Ingram Micro wants to be “the business behind your brands,” new CEO Paul Bay told the company’s solution provider customers at its ONE Ingram Micro event in Orlando Tuesday.
The most significant value the company can bring its partners, he said, is to make business easier for its solution provider customers. That’s why the distributor has spent so much time investing in and talking about customer experience. Bay said Ingram will strive to “take a B2B industry and give it a B2C experience.”
There’s plenty of opportunity, but running a business is complex, and the pace of innovation in the technology sphere only adds to that, Bay said. So partners should depend on Ingram to make it easier.
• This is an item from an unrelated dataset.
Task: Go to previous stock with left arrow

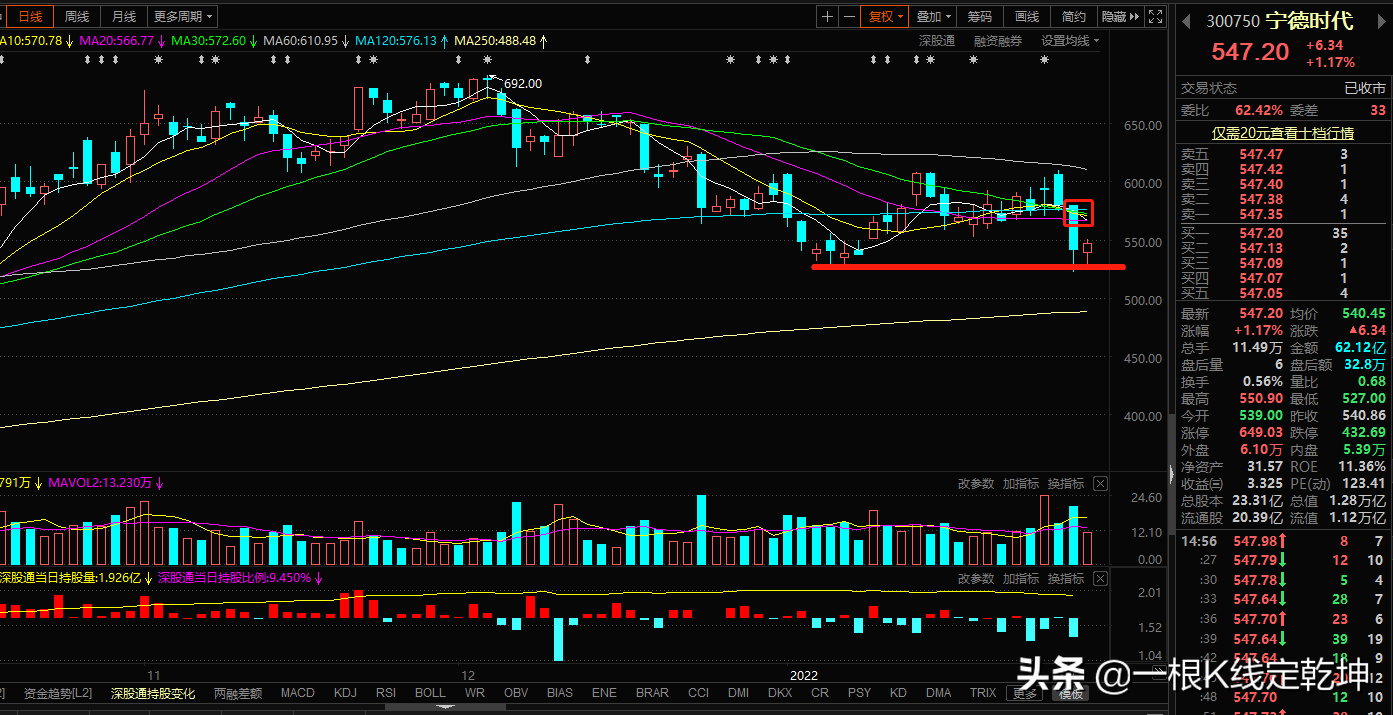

Bay made the case that too many solution providers spend too much time on aspects of the business that add little value to what they bring to their customers. For example, he said, the distributor’s U.S. organization takes 2.4 million calls from solution providers asking after order status a year.
“What happens if we free up that time so you can have proactive conversations?” Bay asked. “We’re going to get way more proactive, apply all of the information we have, and we’ll be able to have a different conversation with you, and you’ll be able to have different conversations with your end users.”
He said Ingram is transforming itself into “a platform business.” And if all of this pitch sounds like what the distributor is saying about its newly-launched Xvantage digital twin, that’s because it is. Xvantage is clearly where Ingram is betting the industry is heading, putting all of its tools and information under one roof and applying as much machine learning and AI as possible to streamline the everyday and surface new opportunities.
Distributors have long sought to reinvent how they present themselves in the market. In his presentation at the event, Kirk Robinson, president of Ingram Micro’s North American business, reminisced about the days when the main value distribution brought to the table was in the number of products it could deliver and the points it could shave off the price for those products.
“Oh, how times have changed. And so has the value that you add,” Robinson said. Now, that value is increasingly around the business value that technology unlocks.
Robinson credited partners with their role in delivering “two of the best years in the company’s history” over the last two years, despite the laundry list of challenges that ’20, ’21, and ’22 have thrown at all of us. He noted Gartner numbers projecting global IT spending growing at a five percent year-over-year clip for the next few years.
“More and more enterprises will spend more on digital transformation,” Robinson said.
That does not mean they will spend that money well. Sanjib Sahoo, chief digital officer at Ingram, noted that more than 80 percent of digital transformation efforts are considered failures, putting the price tag for those flunked efforts at $1.9 trillion.
“Failed digital transformation is the 9th biggest GDP in the world,” he said.
But that won’t, and shouldn’t, discourage companies from pursuing those investments. Sahoo made the case they just had to make them smarter.
For his part, Bay stressed that Ingram would invest in its digital transformation and that of its solution provider customers.
“We’ve got a multi-year plan, and we’re investing. No matter what happens in the industry that we can’t control, we’re investing,” Bay told attendees. “We want to have the right business outcomes, at the right time, with all of you. That’s what’s important to us.”
There’s still a lot of transformation to come at Ingram and in the channel, Bay suggested. In his estimation, the industry needs to move from a model built around transactions to one based on interactions.
“We’re still in a transactional business, all of us,” Bay said. “We need to change that.”